Here’s a press release which just came out this morning…

A political action committee has begun a statewide media campaign aimed at getting the Louisiana Senate to kill a new $100 million sales tax that has passed the House of Representatives.

HCR 8 by Rep Jack Montoucet, D-Crowley, imposes a nearly 1 percent sales tax on electricity, natural gas and other utilities used by businesses in the state.

The Louisiana Manufacturers Political Action Committee has purchased more than 1,600 radio spots over the next two weeks to attack the new tax. “This is a new sales tax, a $100 million tax that falls 100 percent on business,” said Greg Bowser, LAMP’s administrator and Executive Vice President of the Louisiana Chemical Association and the Louisiana Chemical Industry Alliance. Bowser also directs governmental affairs activities for both LCA and LCIA.

The LCA and LCIA consist of more than 100 chemical manufacturing sites and nearly 800 affiliated companies that supply the plants with contracting and maintenance, machinery and equipment, electrical power and other vital products and services. Many of these companies and their employees are also counted among the 250 members of LAMP.

The radio spot says, “If you’re in business, work for a business or buy from a business, you should be against this new sales tax. That should be all of us. This tax ups the cost of doing business, could kill jobs and raise prices. Tell your senator you don’t want a new sales tax on business. Ask your senator to kill HCR 8 so HCR 8 doesn’t kill jobs, maybe your job.”

“The reason HCR 8 should be killed,” Bowser said, “is not only because it penalizes all Louisiana businesses. It does particular harm to the one area of the economy that’s growing, the chemical industry. The plants use huge amounts of natural gas to generate power and steam. They also purchase large amounts of electricity from their utility providers. A big tax like this can literally make the difference when companies decide where and when to invest big money.”

A one percent sales tax on business utilities and natural gas was enacted in 1986 and swelled to 4 percent by 2001. Business whittled away at the tax over the next several years and it settled at 3.3 percent in 2007. LAMP made the repeal of the tax a major campaign issue in 2007, and the Legislature unanimously repealed the tax with Gov. Bobby Jindal’s enthusiastic backing in the second special session of 2008.

“If it was a good idea to unanimously repeal the tax in 2008, it’s a bad idea to re-impose it now at whatever rate, especially considering all the billions in investments that have been announced thinking the tax would not be revived,” Bowser said. “It grew over the years previously, and no one can say it won’t grow again.
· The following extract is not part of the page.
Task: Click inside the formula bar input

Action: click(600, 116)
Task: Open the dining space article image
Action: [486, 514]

If it starts at $100 million, there’s no telling where it will end,” he added.

The chemical industry, which in Louisiana is the core of the state’s manufacturing sector, is an 800-pound gorilla when it comes to political campaigns in Louisiana, though it tends to play both sides of the fence in terms of ideology – it tended to support Mary Landrieu fairly heavily in the Senate race last year, at least until it began to look like she was dead in the water in the runoff.

So if LAMP were to take the position that anybody who voted in favor of eliminating the exemption for business utilities from the state sales tax needs to be run out of the legislature, they have the resources to make that stick.
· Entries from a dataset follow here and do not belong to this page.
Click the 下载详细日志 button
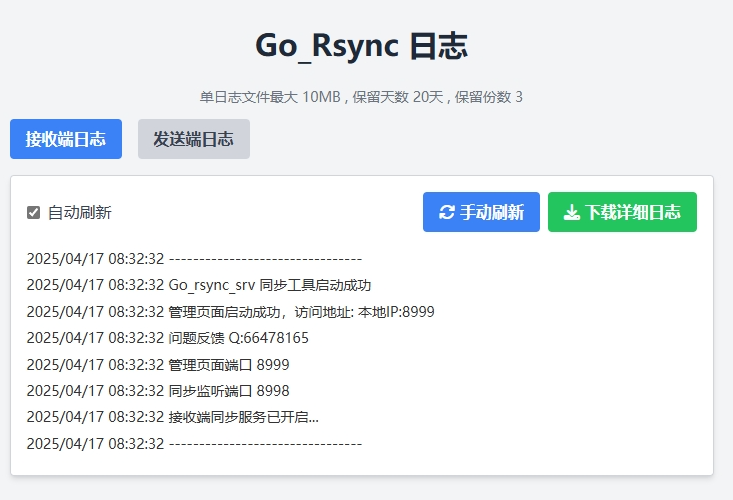This screenshot has height=500, width=733. pos(622,212)
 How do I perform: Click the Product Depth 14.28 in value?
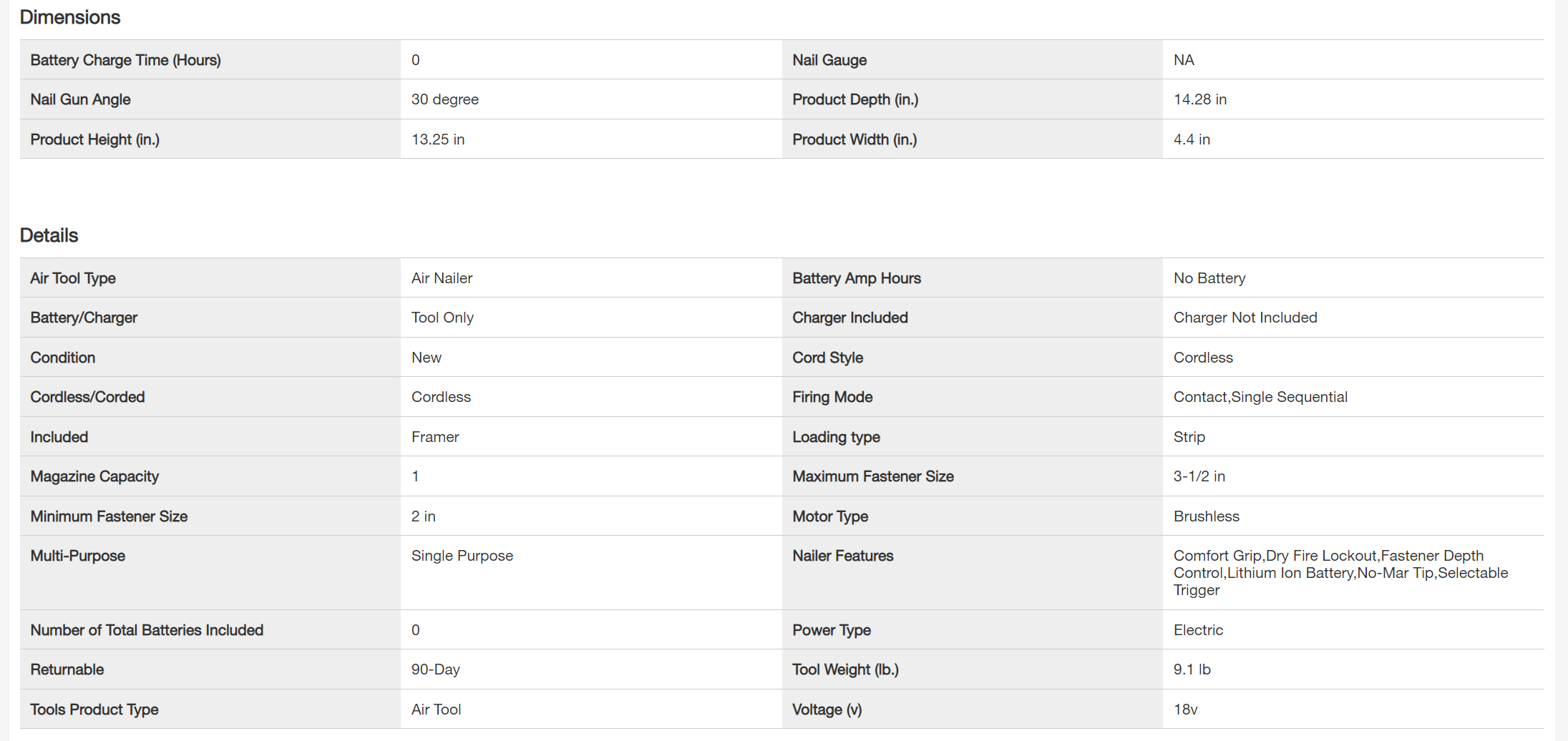pyautogui.click(x=1199, y=99)
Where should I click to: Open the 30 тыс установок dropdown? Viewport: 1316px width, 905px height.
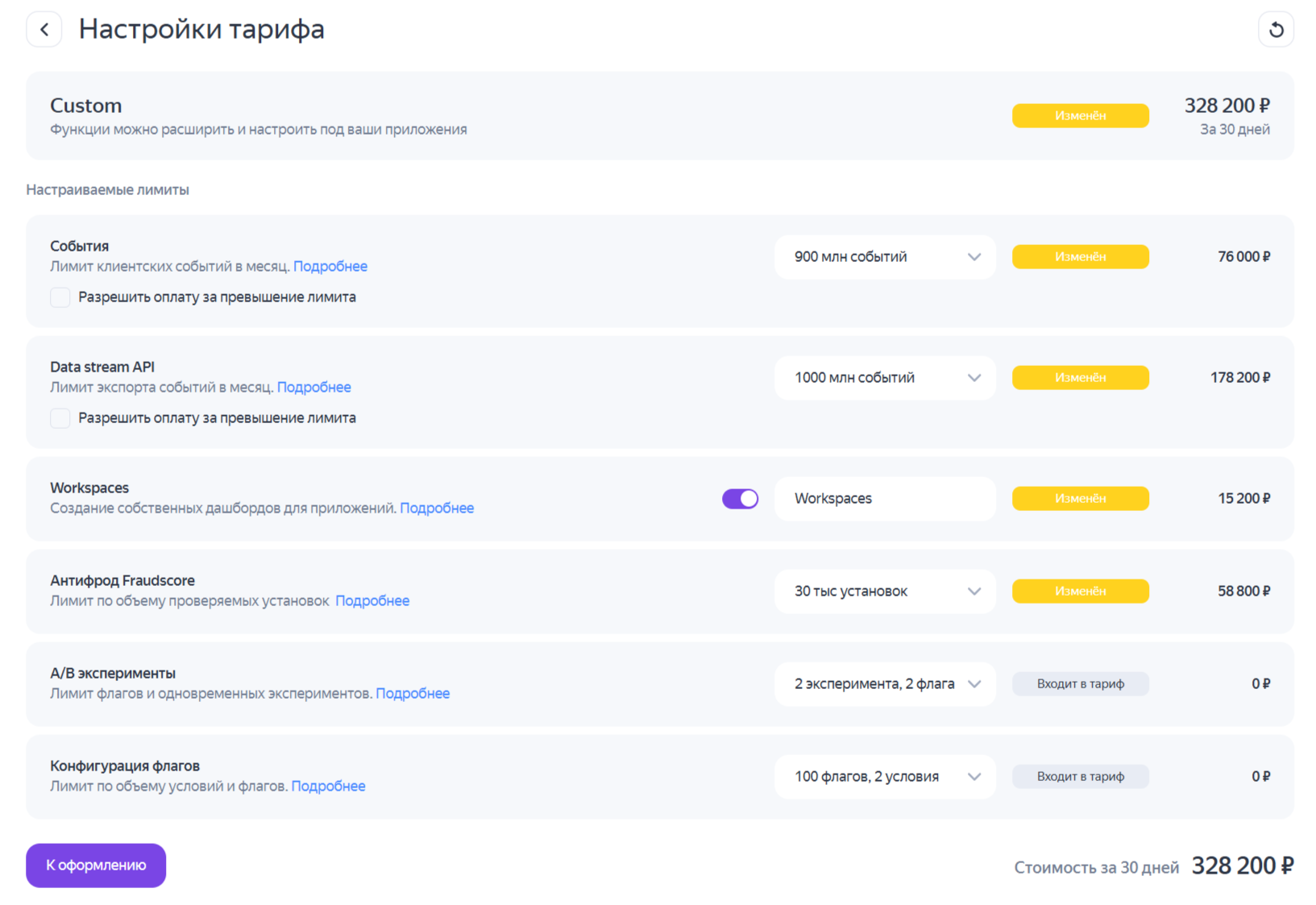pos(885,592)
And they’re not without reason to do so. After all, there are not many states where businesses have to pay sales tax on their light and phone bills. In most states, costs like that are recognized as “overhead,” and it’s considered good policy to help minimize overhead for the people who create and provide jobs as much as possible.

So stupid tax policy like this wouldn’t fly in many places around the country. It does, however, fly in the Republican-controlled Louisiana House of Representatives – just like it flew when Edwin Edwards got it enacted in 1986 on his way to being blown out of office the next year.

If it flies in the Senate, which is eminently possible, it shouldn’t be too much of a surprise if the industry starts to become a lot more active in political campaigns this fall – with a decidedly more ideological focus.